Cynthia Kear shocked me in her Death on a Beautiful Day when she described her emotions during her beloved sister’s slow death from breast cancer: “It became clear to me that my (spiritual) practice had become, exquisitely and excruciatingly, learning to dwell in this all-pervasive land called ‘I don’t know.’ Yet this is where we all live, all the time.”

I guess the shock was someone actually saying we live in a state of “I don’t know” all the time. To hear televangelists and to watch people jumping up and down in response to them you can’t help thinking they surely know something you don’t know. Presidents seem so certain and somber when they address the nation that we think they surely know. All we know for certain in both cases is that the emotion of “I think I know” has been stirred.

It is not a problem to not know. It is a liberating fact of life. Part of the liberation is the realization that we don’t have to know. Another part is that it installs within us a questioning attitude and life doesn’t teach us anything until we ask questions. I cannot exactly quote Einstein but he said there is as much beauty in the questions we ask as in the answers. He said the great beauty is in the awe we feel, as we look at all the mysteries.

I remember a news conference I held when I was county executive in which I said “I don’t know” several times in response to the questions of reporters. One of them said, “You keep saying, ‘I don’t know.’ Politicians don’t talk like that. They usually talk even more when they don’t know trying to convince you they do know.” I told him politicians whistle when they walk through the cemetery at night just like the rest of us.

What the exercise asks ▸ Continue the essay about living with "I don't know" from the point where it stops. None of the items here are needed.

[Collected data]
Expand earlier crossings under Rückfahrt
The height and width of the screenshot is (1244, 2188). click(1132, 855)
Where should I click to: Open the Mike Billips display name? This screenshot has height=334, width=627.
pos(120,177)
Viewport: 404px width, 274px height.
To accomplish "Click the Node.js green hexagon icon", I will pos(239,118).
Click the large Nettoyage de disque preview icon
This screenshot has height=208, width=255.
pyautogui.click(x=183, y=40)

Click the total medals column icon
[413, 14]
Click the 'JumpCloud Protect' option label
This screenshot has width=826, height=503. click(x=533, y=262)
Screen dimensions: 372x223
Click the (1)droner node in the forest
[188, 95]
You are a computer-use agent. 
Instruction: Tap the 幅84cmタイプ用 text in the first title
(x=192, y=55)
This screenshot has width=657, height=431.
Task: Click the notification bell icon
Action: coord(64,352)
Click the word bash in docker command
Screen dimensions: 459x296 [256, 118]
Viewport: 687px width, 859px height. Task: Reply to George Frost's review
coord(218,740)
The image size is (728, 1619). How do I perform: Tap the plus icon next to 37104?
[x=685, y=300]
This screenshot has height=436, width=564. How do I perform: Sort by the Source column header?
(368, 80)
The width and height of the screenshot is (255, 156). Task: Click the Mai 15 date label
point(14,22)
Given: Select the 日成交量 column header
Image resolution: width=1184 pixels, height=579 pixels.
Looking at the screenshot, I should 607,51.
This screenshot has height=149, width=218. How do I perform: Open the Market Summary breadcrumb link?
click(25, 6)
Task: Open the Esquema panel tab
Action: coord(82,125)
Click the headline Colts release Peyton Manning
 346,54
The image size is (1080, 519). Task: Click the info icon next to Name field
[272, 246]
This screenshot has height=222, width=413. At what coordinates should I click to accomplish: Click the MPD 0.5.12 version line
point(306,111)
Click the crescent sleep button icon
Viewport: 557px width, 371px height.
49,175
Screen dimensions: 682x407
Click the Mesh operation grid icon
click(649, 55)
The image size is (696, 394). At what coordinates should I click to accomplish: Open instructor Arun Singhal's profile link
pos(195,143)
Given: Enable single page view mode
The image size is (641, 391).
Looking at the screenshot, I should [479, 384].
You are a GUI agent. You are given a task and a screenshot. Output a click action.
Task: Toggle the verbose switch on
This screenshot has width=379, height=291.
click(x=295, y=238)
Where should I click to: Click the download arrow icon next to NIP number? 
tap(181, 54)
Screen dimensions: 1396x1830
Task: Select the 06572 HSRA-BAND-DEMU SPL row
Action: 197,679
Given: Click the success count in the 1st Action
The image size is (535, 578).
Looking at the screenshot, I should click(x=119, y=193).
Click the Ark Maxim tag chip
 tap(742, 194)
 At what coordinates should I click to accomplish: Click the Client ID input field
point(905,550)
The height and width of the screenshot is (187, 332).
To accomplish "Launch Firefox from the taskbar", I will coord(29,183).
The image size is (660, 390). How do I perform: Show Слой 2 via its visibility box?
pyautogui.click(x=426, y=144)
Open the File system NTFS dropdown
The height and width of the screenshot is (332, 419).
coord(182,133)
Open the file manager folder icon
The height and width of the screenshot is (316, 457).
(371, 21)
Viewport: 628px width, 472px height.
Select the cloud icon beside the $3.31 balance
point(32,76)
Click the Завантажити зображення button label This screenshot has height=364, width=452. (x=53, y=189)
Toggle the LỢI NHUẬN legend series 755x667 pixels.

Solved problem ▸
All I know is that each year I live I become more aware that I really don’t know much. My little thimble isn’t half full. It does not depress me any longer. It is actually a comfort. If life expected me to know, surely I would have been given the equipment to know.

It is easier to accept my role as a slow learner when I see how slow everyone else is, including those whose titles make it appear they know. I thought doctors knew everything until one almost killed me. I thought a preacher knew everything until he lied to me like a dirty dog and put my family in pain and peril. I thought lawyers knew a lot until I saw one let a friend who was innocent go to prison. It is such a comfort to look behind titles and reputations and see that I must question life tenaciously. I may never completely know a lot but it does appear that life is more a matter of knowing as much as you need to know to live it well today. It’s the “little learnings” that come when we need them that will get us successfully to the end.

I remember how lost I was when mother died. She had been my greatest source of wisdom and insight into life. I had no idea the last time I had tea with her at the old home place that she would be gone in just 16 days. I still feel shocked when I think about it.

I don’t know why such sad moments come to us but the day she died I walked out of the hospital and the sun was shining. The trees were all dressed up in summer green. A cool breeze stirred that seemed to soothe my soul as well as my skin. It seemed I heard her say, “Don’t worry so much about what you don’t know. Relish each day and what you need will be given to you along the way.”

No, I don’t know much. But so far I have found those words to be true.